South Africa- safari and camping
We started and ended our safari in South Africa. Our initial exit to Botswana was a breeze. Re-entrance from Zimbabwe was a complete cluster. I think I went back into immigration 3 times, as no one could tell me all the pieces of paper and stamps I would need to cross the border until we would get to the gate. Going from Zimbabwe to South Africa was much less than desirable. Rude and grumpy workers and travelers alike. Signs were wrong or nonexistent. No one wanted to help. The place was a maze of buildings with long lines and no signs. So you would wait through one line only to be told you were in the wrong building. The South Africa customs officer might take the cake for lazy. He walked around the vehicle opened doors peaked inside and then wouldn't close them. He couldn't be bothered to lean into the bed of the truck to look into the refrigerator, so he made Brian unhook it and pull it out. The officer looked in the refrigerator for about 2 seconds and moved on. He seemed most concerned about Brian's travel box for his soap bar. We showed him what was inside and finally we were flagged through.
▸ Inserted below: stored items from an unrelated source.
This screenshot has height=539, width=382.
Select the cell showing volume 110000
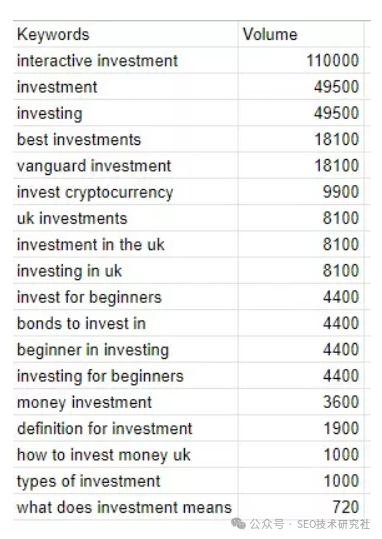coord(301,60)
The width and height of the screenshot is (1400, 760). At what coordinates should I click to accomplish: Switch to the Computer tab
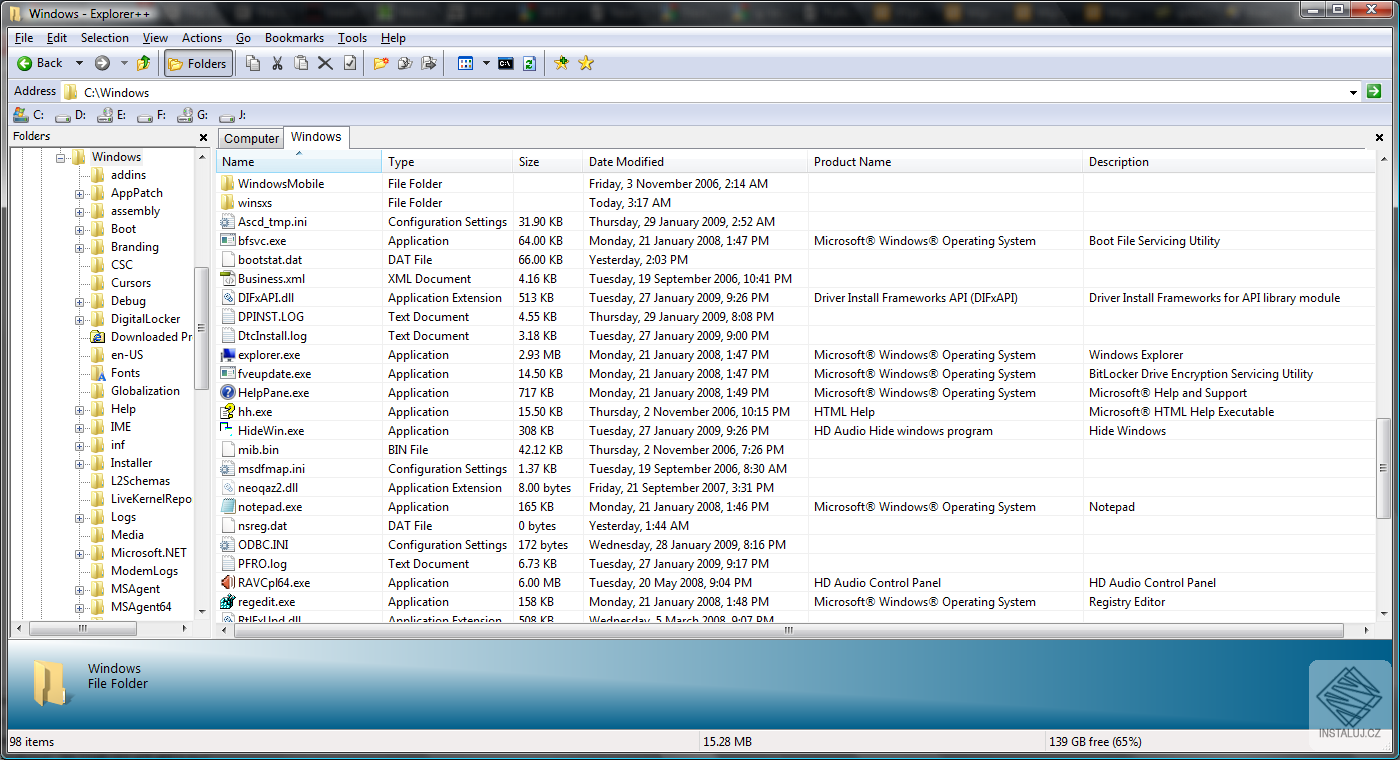[251, 139]
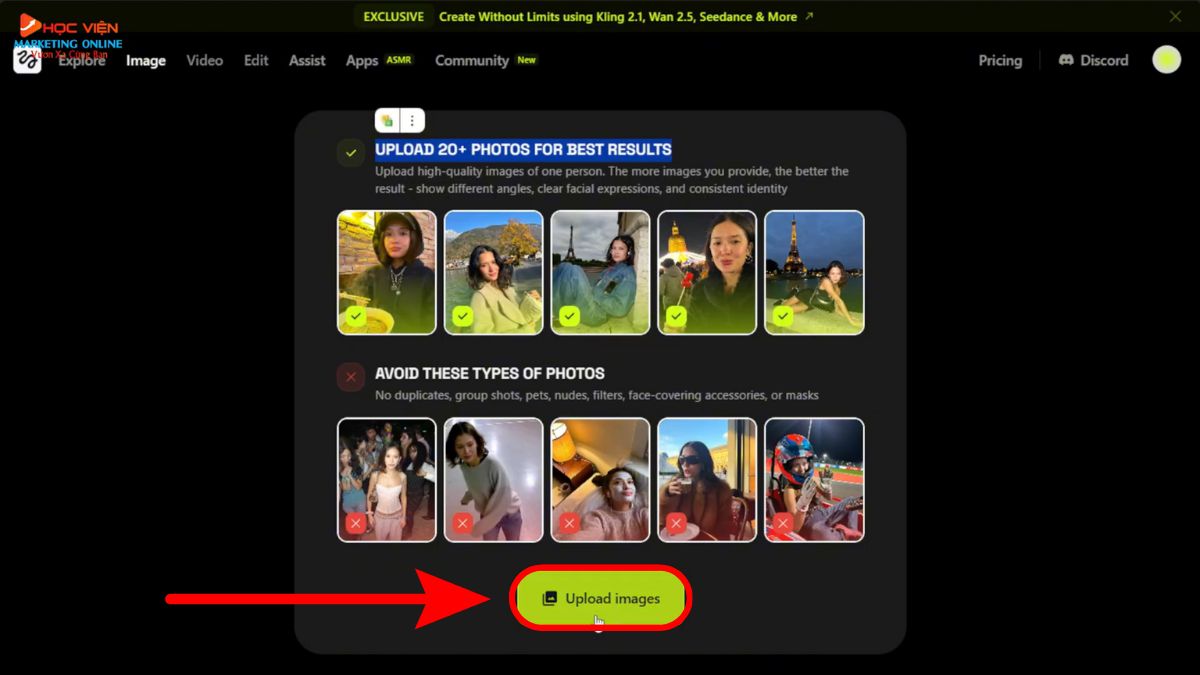Dismiss the exclusive banner with X
Screen dimensions: 1200x675
(1175, 16)

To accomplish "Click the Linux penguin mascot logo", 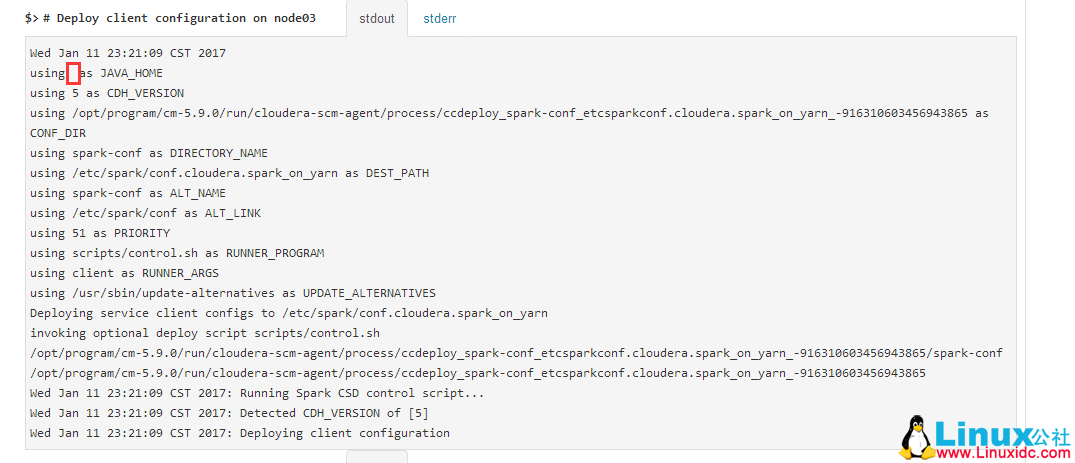I will click(913, 437).
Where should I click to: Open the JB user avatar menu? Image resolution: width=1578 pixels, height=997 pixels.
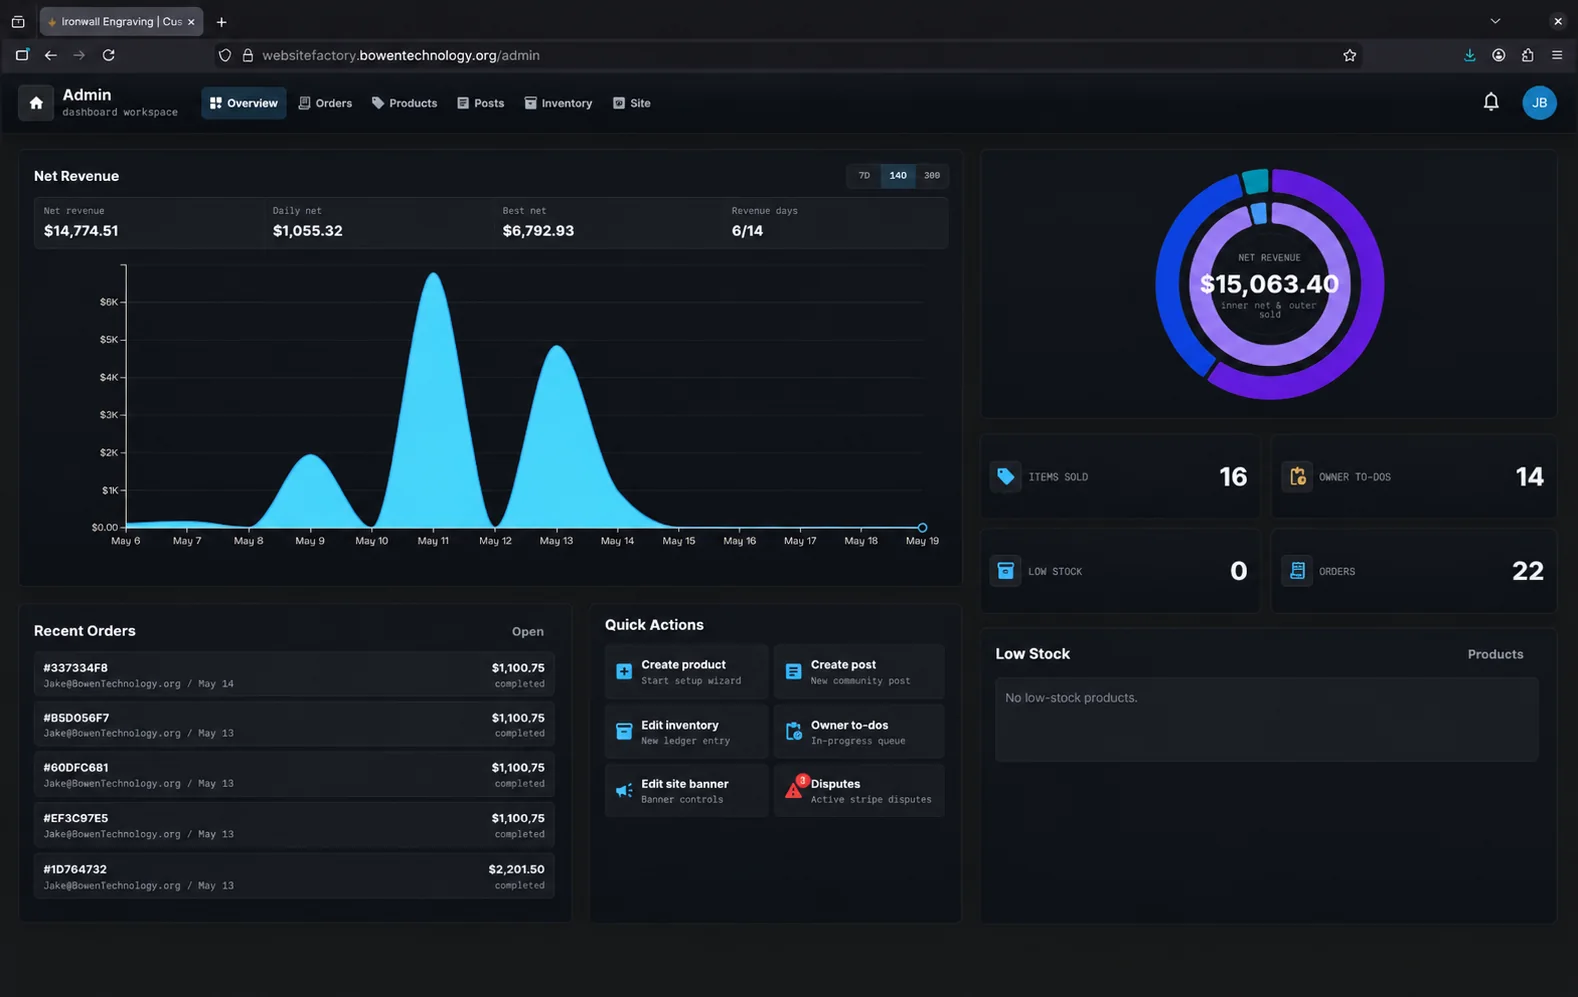(1539, 102)
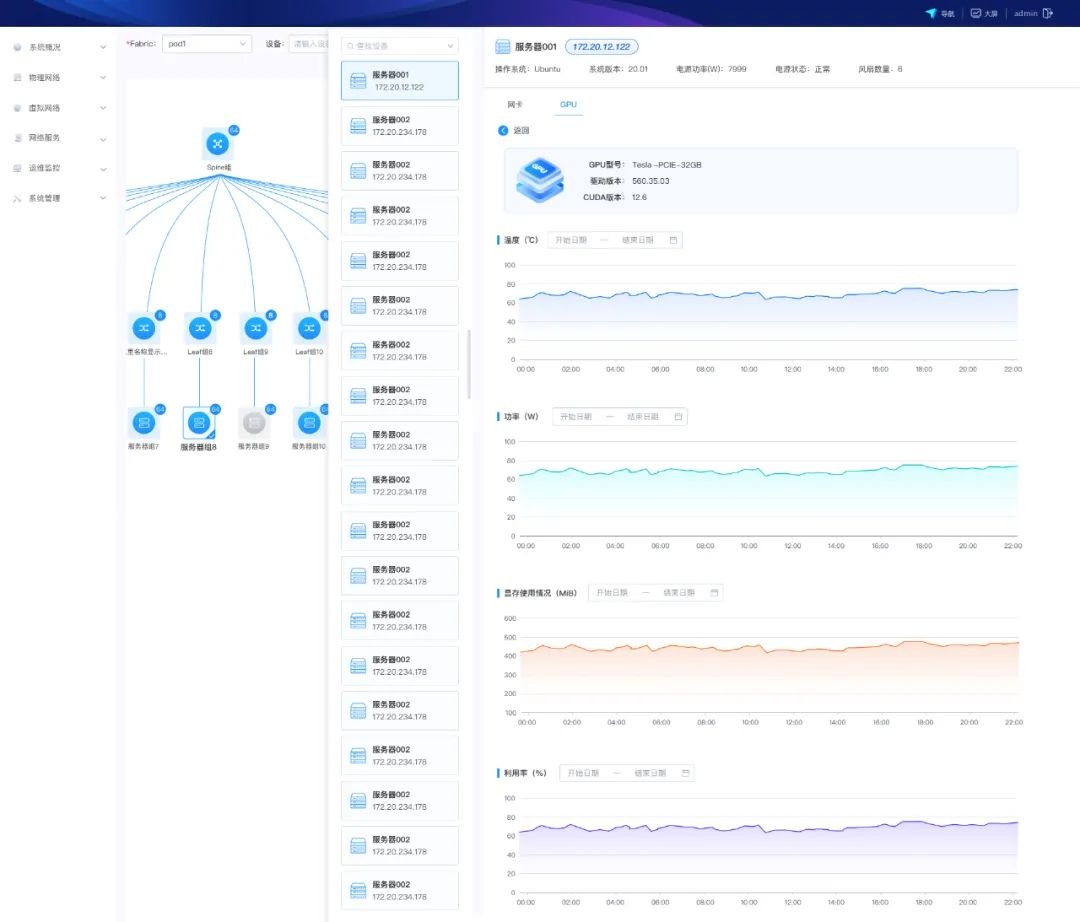The image size is (1080, 922).
Task: Open the calendar icon for 温度 date range
Action: pyautogui.click(x=673, y=240)
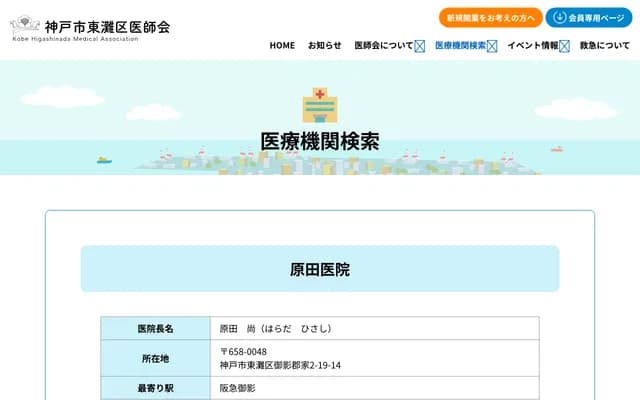Click the 所在地 table header cell
This screenshot has width=640, height=400.
155,359
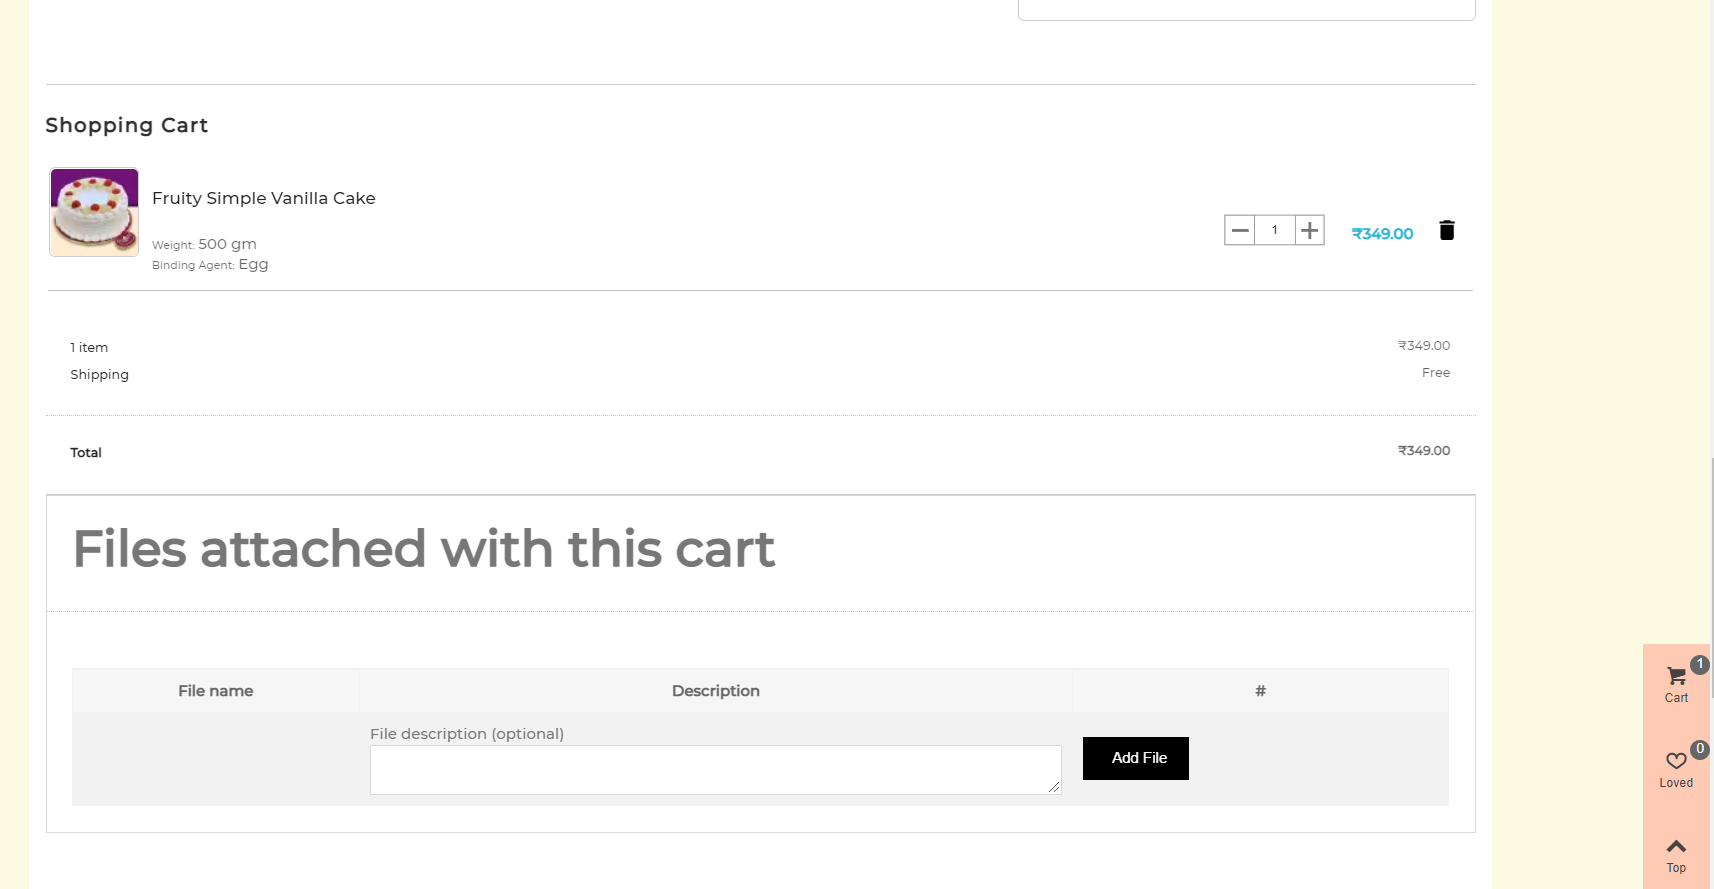Image resolution: width=1714 pixels, height=889 pixels.
Task: Open the Cart sidebar icon
Action: [1676, 684]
Surviving the annoyance, we continued on to Loius Trichardt for the night. We stayed in a guesthouse that I wish I could soon forget. It was dark and raining when we arrived, so camping didn't sound like much fun. The guesthouse was freezing, smelled like swamp, had carpet from 1980, and was dirty.
Next we stopped through Hazyview, South Africa. We camped at a great caravan site called Numbi Hotel and Garden Suites. Yay for clean showers and scully. It seems campers around the world are the same, helpful, nice, and look out for each other. We had at least 3 couples stop through our camp to make sure we had everything we needed. One couple even shared their firewood with us. So nice and it made my steak even better that night! Also, there was a landing strip in the back for light aircraft. The aircraft was so tiny it only held 1 person and the pilot. It looked like it shouldn't be able to fly. This was a great stop over point for Kruger National Park the next morning.
We had made reservations to camp in Kruger National Park. We chose the area by likeliness to see lion, not by best campsites. Not our usual camping. There were game fences that were locked at night, so definitely no animals in our site that night. Sites were close together and unorganized. We were able to pick our own site but it was really difficult to figure what a campsite was and then if it was open. We learned that you stay next to a small bbq stand in a big dirt parking area with lots of other bbq stands. Eventually, we found our home for the night. We dropped off our table and chairs and headed out for the day.
We loved Kruger NP, but it was wildlife for dummies. Thankfully, they had many rules to protect the animals, because the people visiting there would do anything for a photo. One example is the camp grounds being fenced in. Most of the tourist had no concept of keeping a clean campsite. Another great rule was no walking outside the fence anywhere in the park. Of course you know it would be the lion's fault that it ate you in its homeland because you walked up to it to get that perfect photo. The roads were nice, but there were cars everywhere. If you saw a mass of cars pulled over, it apparently meant you should join. Then instead of looking for yourself you roll down the window, ask your neighbor car what they see and ask them to point it out for you. Another great, what should be obvious, rule were the signs posted in the animal hides that stated you couldn't talk in the hides because it would scare off the animals. Really? That's necessary and not well known. At the picnic areas the signs stated choosing to feed wildlife is choosing to kill them with very vivid pictures to match. I loved the bluntness of the signage. It even said not to let the pesky monkeys steal food and be on alert. During our lunch we watched 3 different parties chose death over life. With all that said we had a great time, even though it was different for us to search for wildlife in a vehicle instead of hiking. However, foreign lands and ideas is why we travel.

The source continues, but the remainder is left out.